> [What you have to do] The entries are to be output in full, word for word.
=== Excerpted records ===
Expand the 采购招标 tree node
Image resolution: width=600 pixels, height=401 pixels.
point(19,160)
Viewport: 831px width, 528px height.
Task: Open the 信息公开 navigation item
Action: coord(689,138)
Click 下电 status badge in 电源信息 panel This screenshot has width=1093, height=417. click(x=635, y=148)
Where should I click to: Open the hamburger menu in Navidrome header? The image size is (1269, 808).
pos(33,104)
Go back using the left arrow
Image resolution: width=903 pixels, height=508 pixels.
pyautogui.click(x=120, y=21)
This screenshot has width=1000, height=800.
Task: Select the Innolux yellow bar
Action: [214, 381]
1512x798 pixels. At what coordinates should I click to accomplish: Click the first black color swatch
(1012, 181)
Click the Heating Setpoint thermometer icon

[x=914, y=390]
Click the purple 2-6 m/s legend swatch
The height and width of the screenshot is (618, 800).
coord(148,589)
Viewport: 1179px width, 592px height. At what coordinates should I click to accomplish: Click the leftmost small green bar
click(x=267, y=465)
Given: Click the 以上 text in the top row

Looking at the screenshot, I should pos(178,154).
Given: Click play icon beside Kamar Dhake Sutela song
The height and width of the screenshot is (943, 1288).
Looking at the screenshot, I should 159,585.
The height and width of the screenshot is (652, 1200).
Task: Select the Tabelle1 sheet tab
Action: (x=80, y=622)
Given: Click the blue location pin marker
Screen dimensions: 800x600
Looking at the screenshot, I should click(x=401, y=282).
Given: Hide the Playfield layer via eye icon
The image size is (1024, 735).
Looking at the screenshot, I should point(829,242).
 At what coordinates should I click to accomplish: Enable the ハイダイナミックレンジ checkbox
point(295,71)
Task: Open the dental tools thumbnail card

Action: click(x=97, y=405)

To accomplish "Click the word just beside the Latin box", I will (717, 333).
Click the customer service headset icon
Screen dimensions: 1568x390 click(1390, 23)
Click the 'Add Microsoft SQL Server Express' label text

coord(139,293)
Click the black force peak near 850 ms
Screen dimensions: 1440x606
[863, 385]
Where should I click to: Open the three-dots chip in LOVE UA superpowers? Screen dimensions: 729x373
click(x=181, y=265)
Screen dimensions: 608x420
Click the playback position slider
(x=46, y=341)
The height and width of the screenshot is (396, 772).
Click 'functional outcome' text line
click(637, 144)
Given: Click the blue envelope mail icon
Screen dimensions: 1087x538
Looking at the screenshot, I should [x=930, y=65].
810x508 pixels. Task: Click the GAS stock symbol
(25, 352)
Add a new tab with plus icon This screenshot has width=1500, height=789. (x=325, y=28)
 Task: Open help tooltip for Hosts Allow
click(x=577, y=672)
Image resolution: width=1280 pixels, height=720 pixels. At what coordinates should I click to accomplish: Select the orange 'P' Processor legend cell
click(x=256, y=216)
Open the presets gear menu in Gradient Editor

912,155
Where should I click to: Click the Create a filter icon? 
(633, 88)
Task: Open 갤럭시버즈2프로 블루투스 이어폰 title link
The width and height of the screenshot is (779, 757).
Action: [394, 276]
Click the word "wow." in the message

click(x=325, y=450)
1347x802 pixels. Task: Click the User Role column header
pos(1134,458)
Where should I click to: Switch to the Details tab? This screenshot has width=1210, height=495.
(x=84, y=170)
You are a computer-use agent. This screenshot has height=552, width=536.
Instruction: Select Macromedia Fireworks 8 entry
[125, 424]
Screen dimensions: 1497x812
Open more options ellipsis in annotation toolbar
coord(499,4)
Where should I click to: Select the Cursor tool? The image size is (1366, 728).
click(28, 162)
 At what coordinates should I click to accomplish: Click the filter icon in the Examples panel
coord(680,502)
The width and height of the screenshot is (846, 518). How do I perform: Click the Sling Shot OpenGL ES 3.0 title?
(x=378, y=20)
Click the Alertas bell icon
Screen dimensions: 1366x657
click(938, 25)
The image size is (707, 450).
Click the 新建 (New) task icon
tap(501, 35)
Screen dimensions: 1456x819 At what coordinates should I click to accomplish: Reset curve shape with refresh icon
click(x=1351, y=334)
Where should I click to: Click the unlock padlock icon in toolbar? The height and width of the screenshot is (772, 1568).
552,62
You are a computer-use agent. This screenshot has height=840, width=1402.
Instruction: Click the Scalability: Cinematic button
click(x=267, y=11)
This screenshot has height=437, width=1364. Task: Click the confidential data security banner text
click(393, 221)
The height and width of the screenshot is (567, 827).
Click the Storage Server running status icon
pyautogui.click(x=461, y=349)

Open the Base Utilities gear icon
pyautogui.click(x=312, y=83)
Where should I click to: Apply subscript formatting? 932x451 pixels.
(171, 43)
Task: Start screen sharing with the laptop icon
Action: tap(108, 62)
===
> [Output for this task]
Expand the 采购招标 tree node
Image resolution: width=600 pixels, height=401 pixels.
point(19,160)
Viewport: 831px width, 528px height.
Task: Open the 信息公开 navigation item
Action: coord(689,138)
Click 下电 status badge in 电源信息 panel This screenshot has width=1093, height=417. click(x=635, y=148)
Where should I click to: Open the hamburger menu in Navidrome header? The image size is (1269, 808).
pos(33,104)
Go back using the left arrow
Image resolution: width=903 pixels, height=508 pixels.
pyautogui.click(x=120, y=21)
This screenshot has width=1000, height=800.
Task: Select the Innolux yellow bar
Action: [214, 381]
1512x798 pixels. At what coordinates should I click to accomplish: Click the first black color swatch
(1012, 181)
Click the Heating Setpoint thermometer icon

[x=914, y=390]
Click the purple 2-6 m/s legend swatch
The height and width of the screenshot is (618, 800).
coord(148,589)
Viewport: 1179px width, 592px height. At what coordinates should I click to accomplish: Click the leftmost small green bar
click(x=267, y=465)
Given: Click the 以上 text in the top row

Looking at the screenshot, I should pos(178,154).
Given: Click play icon beside Kamar Dhake Sutela song
The height and width of the screenshot is (943, 1288).
Looking at the screenshot, I should 159,585.
The height and width of the screenshot is (652, 1200).
Task: Select the Tabelle1 sheet tab
Action: (x=80, y=622)
Given: Click the blue location pin marker
Screen dimensions: 800x600
Looking at the screenshot, I should click(x=401, y=282).
Given: Hide the Playfield layer via eye icon
The image size is (1024, 735).
Looking at the screenshot, I should point(829,242).
 At what coordinates should I click to accomplish: Enable the ハイダイナミックレンジ checkbox
point(295,71)
Task: Open the dental tools thumbnail card

Action: click(x=97, y=405)

To accomplish "Click the word just beside the Latin box", I will (717, 333).
Click the customer service headset icon
Screen dimensions: 1568x390 click(1390, 23)
Click the 'Add Microsoft SQL Server Express' label text

coord(139,293)
Click the black force peak near 850 ms
Screen dimensions: 1440x606
[863, 385]
Where should I click to: Open the three-dots chip in LOVE UA superpowers? Screen dimensions: 729x373
click(x=181, y=265)
Screen dimensions: 608x420
Click the playback position slider
(x=46, y=341)
The height and width of the screenshot is (396, 772).
Click 'functional outcome' text line
click(637, 144)
Given: Click the blue envelope mail icon
Screen dimensions: 1087x538
Looking at the screenshot, I should [x=930, y=65].
810x508 pixels. Task: Click the GAS stock symbol
(25, 352)
Add a new tab with plus icon This screenshot has width=1500, height=789. (x=325, y=28)
 Task: Open help tooltip for Hosts Allow
click(x=577, y=672)
Image resolution: width=1280 pixels, height=720 pixels. At what coordinates should I click to accomplish: Select the orange 'P' Processor legend cell
click(x=256, y=216)
Open the presets gear menu in Gradient Editor

912,155
Where should I click to: Click the Create a filter icon? 
(633, 88)
Task: Open 갤럭시버즈2프로 블루투스 이어폰 title link
The width and height of the screenshot is (779, 757).
Action: [394, 276]
Click the word "wow." in the message

click(x=325, y=450)
1347x802 pixels. Task: Click the User Role column header
pos(1134,458)
Where should I click to: Switch to the Details tab? This screenshot has width=1210, height=495.
(x=84, y=170)
You are a computer-use agent. This screenshot has height=552, width=536.
Instruction: Select Macromedia Fireworks 8 entry
[125, 424]
Screen dimensions: 1497x812
Open more options ellipsis in annotation toolbar
coord(499,4)
Where should I click to: Select the Cursor tool? The image size is (1366, 728).
click(28, 162)
 At what coordinates should I click to accomplish: Click the filter icon in the Examples panel
coord(680,502)
The width and height of the screenshot is (846, 518). How do I perform: Click the Sling Shot OpenGL ES 3.0 title?
(x=378, y=20)
Click the Alertas bell icon
Screen dimensions: 1366x657
click(938, 25)
The image size is (707, 450).
Click the 新建 (New) task icon
tap(501, 35)
Screen dimensions: 1456x819 At what coordinates should I click to accomplish: Reset curve shape with refresh icon
click(x=1351, y=334)
Where should I click to: Click the unlock padlock icon in toolbar? The height and width of the screenshot is (772, 1568).
552,62
You are a computer-use agent. This screenshot has height=840, width=1402.
Instruction: Click the Scalability: Cinematic button
click(x=267, y=11)
This screenshot has height=437, width=1364. Task: Click the confidential data security banner text
click(393, 221)
The height and width of the screenshot is (567, 827).
Click the Storage Server running status icon
pyautogui.click(x=461, y=349)

Open the Base Utilities gear icon
pyautogui.click(x=312, y=83)
Where should I click to: Apply subscript formatting? 932x451 pixels.
(171, 43)
Task: Start screen sharing with the laptop icon
Action: tap(108, 62)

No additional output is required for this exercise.